§ Data provided:
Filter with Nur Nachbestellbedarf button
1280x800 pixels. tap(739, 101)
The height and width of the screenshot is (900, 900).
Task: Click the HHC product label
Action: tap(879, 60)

§ The problem:
Count the rows above that contain the word "Filter", and give only the number.

§ The completed task:
1